Je trouve ça tellement agaçant parce que :
1) C'est une façon bon marché de se la jouer féministe. On montre qu'on désapprouve l'inégalité homme-femme du 18e siècle (bravo, gars!) mais pas la peine d'aller trop loin dans la réflexion en abordant des thèmes toujours valables aujourd'hui. Et même si c'est le cas, on les écrit de telle manière que tout ce que le lecteur peut penser c'est "c'était injuste pour les femmes,
à l'époque".
2) J'imagine que les auteurs font des recherches historiques poussées mais j'ai l'impression que leurs rapports hommes-femmes sont extrêmement influencés par des préjugés historiques.

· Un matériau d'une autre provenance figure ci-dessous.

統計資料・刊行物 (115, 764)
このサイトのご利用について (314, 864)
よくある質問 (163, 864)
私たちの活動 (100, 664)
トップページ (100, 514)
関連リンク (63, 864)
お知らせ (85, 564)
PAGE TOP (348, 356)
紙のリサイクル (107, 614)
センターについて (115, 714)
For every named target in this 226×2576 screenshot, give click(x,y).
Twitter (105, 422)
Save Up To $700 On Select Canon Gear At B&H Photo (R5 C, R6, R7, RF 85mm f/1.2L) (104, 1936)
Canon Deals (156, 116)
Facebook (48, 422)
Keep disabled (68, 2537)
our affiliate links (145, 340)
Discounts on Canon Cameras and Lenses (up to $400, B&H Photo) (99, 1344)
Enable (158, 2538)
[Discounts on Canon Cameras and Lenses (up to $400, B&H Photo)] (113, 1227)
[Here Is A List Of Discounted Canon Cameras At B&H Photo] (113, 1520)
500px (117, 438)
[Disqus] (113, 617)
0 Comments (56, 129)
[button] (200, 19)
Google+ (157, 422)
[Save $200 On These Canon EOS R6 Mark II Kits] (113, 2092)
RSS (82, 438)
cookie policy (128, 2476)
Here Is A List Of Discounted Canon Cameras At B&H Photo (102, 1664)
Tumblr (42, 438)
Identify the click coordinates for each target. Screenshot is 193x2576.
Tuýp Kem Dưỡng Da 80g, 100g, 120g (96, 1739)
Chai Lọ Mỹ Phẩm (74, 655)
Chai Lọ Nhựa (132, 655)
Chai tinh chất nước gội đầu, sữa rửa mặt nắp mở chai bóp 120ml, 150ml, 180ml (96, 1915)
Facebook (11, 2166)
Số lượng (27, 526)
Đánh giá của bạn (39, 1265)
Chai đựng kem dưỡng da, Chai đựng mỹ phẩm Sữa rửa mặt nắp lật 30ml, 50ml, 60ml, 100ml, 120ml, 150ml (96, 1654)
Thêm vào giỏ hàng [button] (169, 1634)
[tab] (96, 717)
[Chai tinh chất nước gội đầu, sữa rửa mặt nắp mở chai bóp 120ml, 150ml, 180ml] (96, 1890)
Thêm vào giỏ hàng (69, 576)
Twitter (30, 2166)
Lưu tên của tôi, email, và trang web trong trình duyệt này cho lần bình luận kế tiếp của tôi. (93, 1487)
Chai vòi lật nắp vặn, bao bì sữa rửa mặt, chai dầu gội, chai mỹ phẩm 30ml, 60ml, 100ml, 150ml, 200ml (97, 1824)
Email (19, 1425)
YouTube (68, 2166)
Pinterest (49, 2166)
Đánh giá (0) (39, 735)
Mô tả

Je lis un roman sur une période que je connais bien et je ne reconnais pas ce que j'ai étudié. Par exemple, l'auteur insiste lourdement sur le fait que son héroïne, une aristocrate, aime la nature, la chasse et monter à cheval mais que ce ne sont pas "des activités de dames". Or, je suis surprise de l'apprendre pour cette période... Après, peut-être que dans le contexte précis décrit par le roman que je ne connais pas, ça se passait effectivement comme ça... Mais j'ai des gros doutes.

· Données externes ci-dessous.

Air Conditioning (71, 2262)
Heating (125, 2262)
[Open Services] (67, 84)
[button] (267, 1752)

3) Un combo des deux points précisés plus tôt. Dans une scène, un des héros embrasse par surprise l'héroïne et lui demande si elle est offensée. L'auteur nous dit que normalement, une demoiselle ordinaire devrait être offensée car on n'embrasse pas "une dame hors du mariage" (sous-entendu, à cette époque, ils étaient tellement puritains, pas comme maintenant!). Mais l'héroïne n'est pas offensée car "elle n'est pas une demoiselle ordinaire". En lisant ce passage, j'étais

. Déjà, je pense qu'une femme de cette époque aurait eu à peu près les mêmes raisons que nous d'être offensées par un baiser : si le baiser n'était ni désiré, ni consenti. Si l'héroïne n'a pas été offensée par le baiser, ce n'est donc pas parce qu'elle était moins coincée que les autres mais parce qu'elle désirait le baiser. Alors merci de ne pas venir faire un mélange de raisons pseudo-historiques et de personnalité exceptionnelle pour justifier ce baiser!

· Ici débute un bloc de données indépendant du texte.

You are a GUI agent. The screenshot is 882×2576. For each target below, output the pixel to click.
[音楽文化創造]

4) Les réelles conséquences sociables vécues par une femme qui fait une subversion des genres ne sont quasiment jamais explorées. On pourrait s'intéresser aux raisons qui pousse son milieu social à accepter cette subversion chez elle et pas chez les autres (en général, le roman justifie ça par "sa forte personnalité"), et si son entourage ne l'accepte pas, on pourrait se pencher sur ce qu'on lui impose en représailles pour cette subervsion (mais en général, l'entourage est juste un peu autoritaire ou trouve ça "séduisant").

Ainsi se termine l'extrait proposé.